J'en profite pour approfondir la question de l'équipement ; un petit jeu que j'aime beaucoup.
Outre les ajustements mécaniques et posturaux, le poids est un facteur essentiel. Il faut trouver le moyen de se délester. Pas de popote, très peu de changes, et certainement pas notre superbe tente 3 places de 3,6Kg !
Pour autant je ne veux pas engager les dépenses ahurissantes qui seraient nécessaires à me procurer le matériel le mieux adapté. Je reste donc sur mon bon vieux vélo de voyage, 26 pouces, freins sur jantes, cadre et fourche acier. Je change uniquement certains éléments de mon attirail, qui me permettent à peu de frais de gagner quelques kilos : une doudoune Decat' au lieu de ma grosse polaire, des sacoches de bikepacking fabriquées maison en replacement du classique duo Tubus/Ortlieb, et encore quelques pièces du vélo.
Fred, l'organisateur de la course, m'annonce que j'aurai "de loin le velo le plus atypique mais j'aime ça ;-)". Pas très rassurant, mais c'est une belle motivation !
Mon vélo de voyage, sommairement rééquipé pour l'occasion.
Début mai, une vie plus ou moins normale reprend son cours. L'entraînement aussi.

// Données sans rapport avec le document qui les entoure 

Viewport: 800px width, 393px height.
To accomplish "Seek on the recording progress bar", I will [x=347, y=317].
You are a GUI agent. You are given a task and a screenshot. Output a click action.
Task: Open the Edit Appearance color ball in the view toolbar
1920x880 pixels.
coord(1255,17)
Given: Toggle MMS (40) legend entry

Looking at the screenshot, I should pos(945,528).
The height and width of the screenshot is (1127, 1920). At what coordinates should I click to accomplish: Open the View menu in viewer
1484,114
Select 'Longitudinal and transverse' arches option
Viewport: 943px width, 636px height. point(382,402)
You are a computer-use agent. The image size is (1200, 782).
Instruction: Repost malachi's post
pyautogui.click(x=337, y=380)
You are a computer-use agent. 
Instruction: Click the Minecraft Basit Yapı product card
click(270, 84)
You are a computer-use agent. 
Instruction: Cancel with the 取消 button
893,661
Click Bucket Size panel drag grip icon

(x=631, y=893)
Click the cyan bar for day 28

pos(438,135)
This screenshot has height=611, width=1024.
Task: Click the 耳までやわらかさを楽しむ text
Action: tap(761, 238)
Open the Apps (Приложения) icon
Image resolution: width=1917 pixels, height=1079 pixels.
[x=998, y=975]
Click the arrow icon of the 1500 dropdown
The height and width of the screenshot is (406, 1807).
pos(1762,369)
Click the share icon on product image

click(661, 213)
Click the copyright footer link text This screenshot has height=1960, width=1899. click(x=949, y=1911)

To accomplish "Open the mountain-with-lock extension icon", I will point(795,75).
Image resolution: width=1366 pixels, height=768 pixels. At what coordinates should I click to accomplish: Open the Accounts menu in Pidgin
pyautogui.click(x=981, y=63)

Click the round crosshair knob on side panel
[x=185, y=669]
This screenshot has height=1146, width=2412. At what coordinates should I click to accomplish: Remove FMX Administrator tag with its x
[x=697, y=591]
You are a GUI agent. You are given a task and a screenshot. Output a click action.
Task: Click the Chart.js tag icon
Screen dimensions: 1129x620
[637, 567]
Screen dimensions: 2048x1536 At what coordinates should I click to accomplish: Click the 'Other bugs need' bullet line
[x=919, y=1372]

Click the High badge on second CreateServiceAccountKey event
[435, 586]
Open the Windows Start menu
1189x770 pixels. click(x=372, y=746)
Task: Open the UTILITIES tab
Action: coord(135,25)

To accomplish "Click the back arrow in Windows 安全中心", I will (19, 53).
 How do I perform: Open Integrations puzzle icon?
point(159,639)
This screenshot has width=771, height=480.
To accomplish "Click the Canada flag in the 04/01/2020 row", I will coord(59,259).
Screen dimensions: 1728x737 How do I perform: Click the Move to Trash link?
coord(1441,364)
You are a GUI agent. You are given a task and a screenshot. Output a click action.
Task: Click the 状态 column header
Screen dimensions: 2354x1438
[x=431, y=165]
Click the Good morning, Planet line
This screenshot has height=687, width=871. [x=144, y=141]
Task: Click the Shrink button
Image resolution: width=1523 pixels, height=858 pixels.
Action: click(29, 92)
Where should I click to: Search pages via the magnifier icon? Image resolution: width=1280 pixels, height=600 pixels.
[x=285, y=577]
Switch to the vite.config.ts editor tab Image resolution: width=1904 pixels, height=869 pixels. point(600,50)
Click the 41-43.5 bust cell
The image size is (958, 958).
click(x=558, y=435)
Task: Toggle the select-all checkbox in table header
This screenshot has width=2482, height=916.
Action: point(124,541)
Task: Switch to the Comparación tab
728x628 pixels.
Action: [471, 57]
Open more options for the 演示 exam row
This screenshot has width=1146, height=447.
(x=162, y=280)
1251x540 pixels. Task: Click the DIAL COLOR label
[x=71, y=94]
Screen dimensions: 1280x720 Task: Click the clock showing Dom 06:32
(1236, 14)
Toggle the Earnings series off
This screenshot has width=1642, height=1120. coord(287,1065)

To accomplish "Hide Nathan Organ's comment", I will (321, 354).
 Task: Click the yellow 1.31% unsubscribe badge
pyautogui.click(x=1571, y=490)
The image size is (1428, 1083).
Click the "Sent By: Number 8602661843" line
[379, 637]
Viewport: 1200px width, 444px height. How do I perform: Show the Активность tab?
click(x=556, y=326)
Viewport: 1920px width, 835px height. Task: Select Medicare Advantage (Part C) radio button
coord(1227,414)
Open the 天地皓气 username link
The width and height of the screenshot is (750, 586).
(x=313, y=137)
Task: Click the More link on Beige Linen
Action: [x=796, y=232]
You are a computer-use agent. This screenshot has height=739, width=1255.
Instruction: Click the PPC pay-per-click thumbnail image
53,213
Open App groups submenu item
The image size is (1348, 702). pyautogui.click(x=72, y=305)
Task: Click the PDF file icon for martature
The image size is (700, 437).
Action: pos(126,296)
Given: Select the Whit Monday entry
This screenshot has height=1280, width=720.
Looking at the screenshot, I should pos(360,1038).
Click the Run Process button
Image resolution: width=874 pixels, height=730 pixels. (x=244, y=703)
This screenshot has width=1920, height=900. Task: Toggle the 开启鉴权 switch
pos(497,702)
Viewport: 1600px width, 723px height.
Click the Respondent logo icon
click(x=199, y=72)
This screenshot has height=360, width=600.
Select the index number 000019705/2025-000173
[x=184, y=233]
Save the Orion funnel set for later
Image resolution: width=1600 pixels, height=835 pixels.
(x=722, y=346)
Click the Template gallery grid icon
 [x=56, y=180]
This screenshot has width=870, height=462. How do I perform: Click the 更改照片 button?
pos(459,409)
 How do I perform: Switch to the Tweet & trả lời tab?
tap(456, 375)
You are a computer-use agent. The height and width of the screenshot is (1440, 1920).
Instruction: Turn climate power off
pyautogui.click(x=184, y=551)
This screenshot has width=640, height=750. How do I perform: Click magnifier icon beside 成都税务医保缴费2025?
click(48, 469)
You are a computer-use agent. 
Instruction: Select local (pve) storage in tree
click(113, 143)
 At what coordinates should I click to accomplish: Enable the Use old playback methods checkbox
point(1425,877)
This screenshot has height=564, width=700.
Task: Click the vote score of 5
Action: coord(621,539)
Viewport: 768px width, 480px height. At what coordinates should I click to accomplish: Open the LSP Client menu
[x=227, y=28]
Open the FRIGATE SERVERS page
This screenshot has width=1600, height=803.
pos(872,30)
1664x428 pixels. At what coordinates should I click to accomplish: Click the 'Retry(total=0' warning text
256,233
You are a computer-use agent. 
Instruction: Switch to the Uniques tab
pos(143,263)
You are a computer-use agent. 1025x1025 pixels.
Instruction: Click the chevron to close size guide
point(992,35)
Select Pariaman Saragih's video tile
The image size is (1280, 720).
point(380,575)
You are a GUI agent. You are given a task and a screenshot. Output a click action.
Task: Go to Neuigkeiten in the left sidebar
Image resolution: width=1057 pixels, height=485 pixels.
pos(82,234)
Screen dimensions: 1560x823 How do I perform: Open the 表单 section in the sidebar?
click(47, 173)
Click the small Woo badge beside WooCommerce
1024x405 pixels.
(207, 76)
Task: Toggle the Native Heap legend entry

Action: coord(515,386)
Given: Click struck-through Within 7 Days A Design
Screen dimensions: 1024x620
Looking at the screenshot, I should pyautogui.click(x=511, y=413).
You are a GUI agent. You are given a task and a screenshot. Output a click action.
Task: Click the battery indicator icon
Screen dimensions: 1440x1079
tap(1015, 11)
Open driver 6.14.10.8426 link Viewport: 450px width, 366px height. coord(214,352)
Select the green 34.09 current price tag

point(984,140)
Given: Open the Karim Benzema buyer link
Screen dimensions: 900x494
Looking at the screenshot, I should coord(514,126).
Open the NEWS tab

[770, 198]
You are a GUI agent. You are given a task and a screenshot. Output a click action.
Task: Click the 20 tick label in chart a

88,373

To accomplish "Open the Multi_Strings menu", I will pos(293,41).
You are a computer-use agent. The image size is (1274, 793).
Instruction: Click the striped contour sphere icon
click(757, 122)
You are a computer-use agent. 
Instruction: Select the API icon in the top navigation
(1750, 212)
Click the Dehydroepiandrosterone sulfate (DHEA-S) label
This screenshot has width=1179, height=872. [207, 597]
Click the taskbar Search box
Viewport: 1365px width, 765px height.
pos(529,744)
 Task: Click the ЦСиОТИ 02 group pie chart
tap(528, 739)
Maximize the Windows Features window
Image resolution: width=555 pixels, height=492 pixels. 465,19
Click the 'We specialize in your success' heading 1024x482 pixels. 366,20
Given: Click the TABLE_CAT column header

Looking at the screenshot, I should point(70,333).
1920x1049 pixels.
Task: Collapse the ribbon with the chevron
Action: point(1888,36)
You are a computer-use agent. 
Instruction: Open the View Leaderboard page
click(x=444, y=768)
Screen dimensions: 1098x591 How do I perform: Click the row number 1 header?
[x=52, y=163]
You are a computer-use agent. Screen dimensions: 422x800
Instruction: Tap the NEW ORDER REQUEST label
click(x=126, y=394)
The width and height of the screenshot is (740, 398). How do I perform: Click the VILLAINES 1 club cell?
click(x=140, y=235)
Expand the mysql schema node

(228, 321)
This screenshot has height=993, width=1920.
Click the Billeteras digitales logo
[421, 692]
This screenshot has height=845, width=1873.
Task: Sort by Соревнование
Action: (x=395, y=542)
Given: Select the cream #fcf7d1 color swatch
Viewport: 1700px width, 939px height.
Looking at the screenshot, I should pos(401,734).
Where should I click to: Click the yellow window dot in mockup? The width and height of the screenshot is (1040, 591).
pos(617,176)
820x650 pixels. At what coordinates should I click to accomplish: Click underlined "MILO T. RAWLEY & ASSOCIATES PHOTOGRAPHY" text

Avec le report du départ, la pression est moins grande ; je peux monter plus progressivement en performance.
Je gagne en endurance et en puissance. Je continue de trouver la barre très haute, mais je commence à me sentir capable. Je fais aussi des progrès en termes de patience : les petites galères de la route m'affectent moins ; je m'accommode mieux des aléas du quotidien.
Outre un peu d'orgueil mal placé, travailler mon mental est d'ailleurs la principale raison que je trouve de persister. Pour arriver au bout de l'épreuve, il faudra que j'apprenne à prendre avec philosophie — idéalement même avec le sourire — les multiples difficultés que rencontrent systématiquement les coureurs. Si la course m'aide à devenir un peu moins con, je ne me serai pas inscrit pour rien !
Des vacances dans les Pyrennées sont l'occasion de manger du dénivelé. Je prends sur mon vélo toute la charge que je peux y faire tenir, mais dois encore ralentir le rythme pour ne pas distancer ma douce et tendre. Elle donne tout ce qu'elle a pour ne pas me faire attendre.
Un crochet par Mendionde nous permet d'assister à l'arrivée du premier concurrent de la French Divide. Bien qu'ayant très peu dormi depuis une semaine, il fait encore bonne figure et conserve l'esprit clair. Épatant !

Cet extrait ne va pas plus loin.